--- Assigned task ---
The expected output is each entry, given again exactly.

(Beginning of Records for processing)

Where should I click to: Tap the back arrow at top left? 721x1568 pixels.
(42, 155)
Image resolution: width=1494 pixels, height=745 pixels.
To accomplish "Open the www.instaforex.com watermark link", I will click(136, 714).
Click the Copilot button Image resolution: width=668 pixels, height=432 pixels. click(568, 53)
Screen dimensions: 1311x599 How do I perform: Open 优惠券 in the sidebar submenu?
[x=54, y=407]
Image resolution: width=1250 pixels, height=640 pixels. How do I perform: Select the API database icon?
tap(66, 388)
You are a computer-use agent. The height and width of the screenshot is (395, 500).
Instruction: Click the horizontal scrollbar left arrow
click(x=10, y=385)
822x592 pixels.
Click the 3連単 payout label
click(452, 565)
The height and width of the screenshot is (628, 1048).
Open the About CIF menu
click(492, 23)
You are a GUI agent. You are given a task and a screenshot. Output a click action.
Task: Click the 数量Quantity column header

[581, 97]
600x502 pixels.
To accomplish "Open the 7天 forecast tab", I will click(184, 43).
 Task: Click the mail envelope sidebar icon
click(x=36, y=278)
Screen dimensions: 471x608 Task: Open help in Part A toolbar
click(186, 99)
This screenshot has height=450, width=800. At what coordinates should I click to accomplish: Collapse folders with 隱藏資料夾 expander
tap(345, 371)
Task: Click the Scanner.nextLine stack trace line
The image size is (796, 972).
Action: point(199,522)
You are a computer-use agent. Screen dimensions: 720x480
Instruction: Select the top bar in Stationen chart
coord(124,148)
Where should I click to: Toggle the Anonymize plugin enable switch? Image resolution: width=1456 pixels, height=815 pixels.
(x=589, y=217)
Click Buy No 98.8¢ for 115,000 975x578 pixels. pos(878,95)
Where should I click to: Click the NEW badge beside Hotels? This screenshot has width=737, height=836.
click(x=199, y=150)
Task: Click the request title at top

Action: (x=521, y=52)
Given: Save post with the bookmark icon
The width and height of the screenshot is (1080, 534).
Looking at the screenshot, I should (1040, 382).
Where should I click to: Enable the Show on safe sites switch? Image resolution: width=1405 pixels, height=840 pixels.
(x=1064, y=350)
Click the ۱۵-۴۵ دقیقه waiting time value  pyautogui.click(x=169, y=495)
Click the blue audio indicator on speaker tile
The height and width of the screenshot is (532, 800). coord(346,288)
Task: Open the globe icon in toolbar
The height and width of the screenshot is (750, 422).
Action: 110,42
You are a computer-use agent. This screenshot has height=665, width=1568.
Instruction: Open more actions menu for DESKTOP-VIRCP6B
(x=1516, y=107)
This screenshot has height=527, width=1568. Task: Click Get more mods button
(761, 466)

(End of Records for processing)

--- Output of the exercise ---
Where should I click to: Tap the back arrow at top left? 721x1568 pixels.
(42, 155)
Image resolution: width=1494 pixels, height=745 pixels.
To accomplish "Open the www.instaforex.com watermark link", I will click(136, 714).
Click the Copilot button Image resolution: width=668 pixels, height=432 pixels. click(568, 53)
Screen dimensions: 1311x599 How do I perform: Open 优惠券 in the sidebar submenu?
[x=54, y=407]
Image resolution: width=1250 pixels, height=640 pixels. How do I perform: Select the API database icon?
tap(66, 388)
You are a computer-use agent. The height and width of the screenshot is (395, 500).
Instruction: Click the horizontal scrollbar left arrow
click(x=10, y=385)
822x592 pixels.
Click the 3連単 payout label
click(452, 565)
The height and width of the screenshot is (628, 1048).
Open the About CIF menu
click(492, 23)
You are a GUI agent. You are given a task and a screenshot. Output a click action.
Task: Click the 数量Quantity column header

[581, 97]
600x502 pixels.
To accomplish "Open the 7天 forecast tab", I will click(184, 43).
 Task: Click the mail envelope sidebar icon
click(x=36, y=278)
Screen dimensions: 471x608 Task: Open help in Part A toolbar
click(186, 99)
This screenshot has height=450, width=800. At what coordinates should I click to accomplish: Collapse folders with 隱藏資料夾 expander
tap(345, 371)
Task: Click the Scanner.nextLine stack trace line
The image size is (796, 972).
Action: point(199,522)
You are a computer-use agent. Screen dimensions: 720x480
Instruction: Select the top bar in Stationen chart
coord(124,148)
Where should I click to: Toggle the Anonymize plugin enable switch? Image resolution: width=1456 pixels, height=815 pixels.
(x=589, y=217)
Click Buy No 98.8¢ for 115,000 975x578 pixels. pos(878,95)
Where should I click to: Click the NEW badge beside Hotels? This screenshot has width=737, height=836.
click(x=199, y=150)
Task: Click the request title at top

Action: (x=521, y=52)
Given: Save post with the bookmark icon
The width and height of the screenshot is (1080, 534).
Looking at the screenshot, I should (1040, 382).
Where should I click to: Enable the Show on safe sites switch? Image resolution: width=1405 pixels, height=840 pixels.
(x=1064, y=350)
Click the ۱۵-۴۵ دقیقه waiting time value  pyautogui.click(x=169, y=495)
Click the blue audio indicator on speaker tile
The height and width of the screenshot is (532, 800). coord(346,288)
Task: Open the globe icon in toolbar
The height and width of the screenshot is (750, 422).
Action: 110,42
You are a computer-use agent. This screenshot has height=665, width=1568.
Instruction: Open more actions menu for DESKTOP-VIRCP6B
(x=1516, y=107)
This screenshot has height=527, width=1568. Task: Click Get more mods button
(761, 466)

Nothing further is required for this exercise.